Jining District (Mongolian script:  ; ) is an urban district that serves as the administrative seat of Ulanqab, a region governed as a prefecture-level city in the mid-western part of Inner Mongolia, China. It has an area of approximately 114.2 km2 and is in the southern foothills of the Yinshan mountains.

As of 2011, it had a population of roughly 377,100, including members of the Mongol, Hui, Manchu, Daur, Tibetan, Uyghur, Hmong, and Yi national minorities.

Administratively speaking, Ulanqab is a "city" and Jining a "district", in reality Jining is a de facto city, while Ulanqab is an administrative division covering a much larger area. See prefecture-level city for more information on this arrangement.

Jining South Railway Station () serves as a railway intersection to the border town of Erenhot to the north, Hohhot and Baotou to the west, and Shanxi province's Datong to the south.

History

Recorded human activity in the Jining area dates back to the Shang dynasty. It was originally named Bingzhou (). In the Song dynasty it was part of the Yunzhong Commandery (); it was placed under the administration of Datong during the Jin dynasty (1115–1234). During the Yuan dynasty, it was named "Jining" for the first time. In 1675, the Jining area was placed under the administration of the Plain Yellow Banner of Chahar Province, and in 1750 was transferred to Fengzhen City's administration.  In 1922, it was renamed Jining and became a municipality, and the following year a county.  In 1948 Jining fell under the control of the Communist Party.  The urban core was subsequently renamed Chengguan Town (roughly, "urban district"), then Pingdiquan Town (), then finally back to Jining in April 1956.

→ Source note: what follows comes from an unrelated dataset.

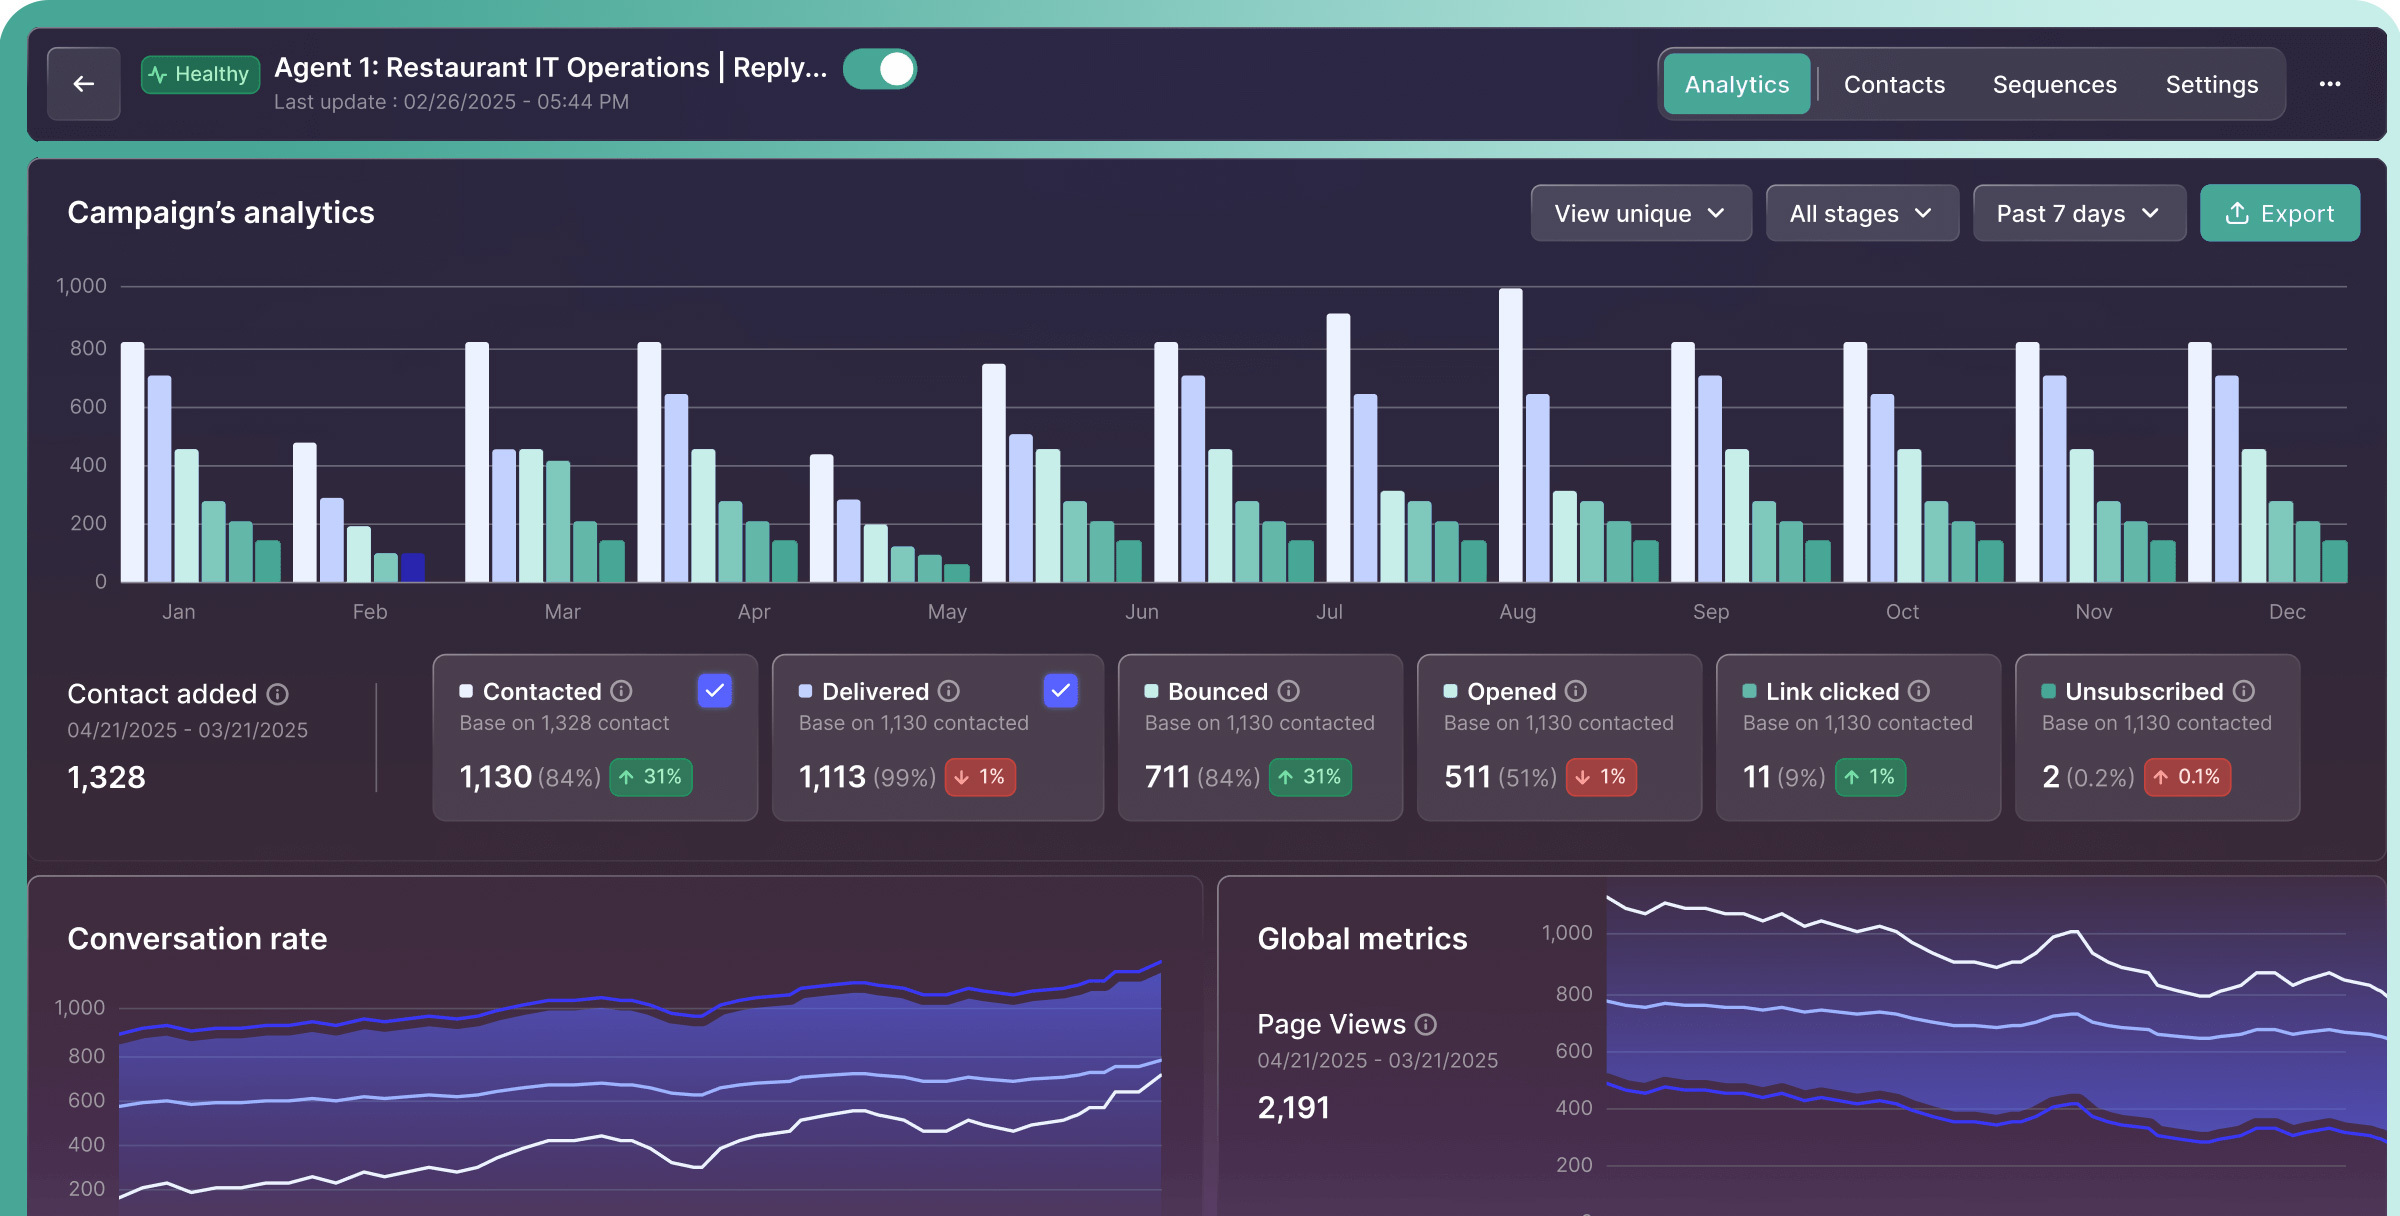Uncheck the Delivered metric checkbox
This screenshot has height=1216, width=2400.
(x=1060, y=690)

In 2004, Ulanqab League, to which it is the seat of government, was 'converted' to a prefecture-level city, and Jining is correspondingly changed from a county-level city to a district. Ulanqab is named Chaborte in the writings of P. Evariste Huc.

Transportation
Jining is a major transport node in central Inner Mongolia. It is on the Beijing-Baotou railway, and the terminus of the Jining-Erenhot Railway, making the city a short connection away from urban centres such as Hohhot, Baotou, Zhangjiakou, Datong, and Beijing.  High-speed rail access is available to Hohhot and Baotou; travel time to the regional capital is approximately an hour.

Jining is also on the route of China National Highway 208, China National Highway 110, and the G6 Beijing–Lhasa Expressway.

Intercity buses are available to neighboring cities and towns.

Natural resources
The Jining area is a source of limestone and turquoise.